▶ **Action item**:
Beneath this line are the data; copy exactly the part of them that opens with the line containing "Task: Click the 추가 기능 section heading" and closes with the line containing "Screen dimensions: 740x459", and only that part.

--- Provided records Enclosed Below ---

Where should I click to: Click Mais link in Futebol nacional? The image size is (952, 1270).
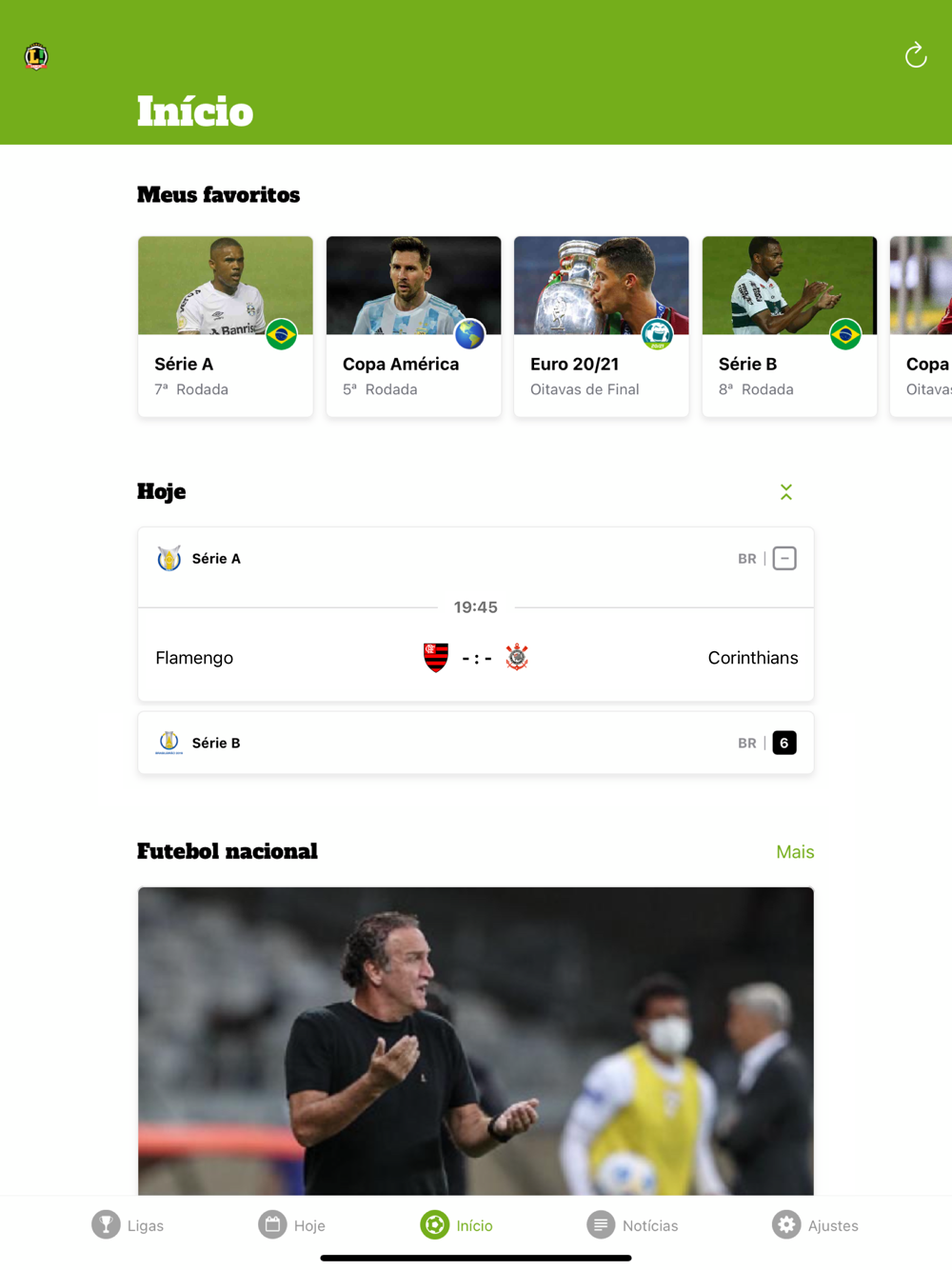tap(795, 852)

--- End of Enclosed Provided records ---
--- Provided records Enclosed Below ---

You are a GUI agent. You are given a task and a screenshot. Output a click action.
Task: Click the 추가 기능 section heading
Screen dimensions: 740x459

--- End of Enclosed Provided records ---

▶ **Response area**:
Task: Click the 추가 기능 section heading
Screen dimensions: 740x459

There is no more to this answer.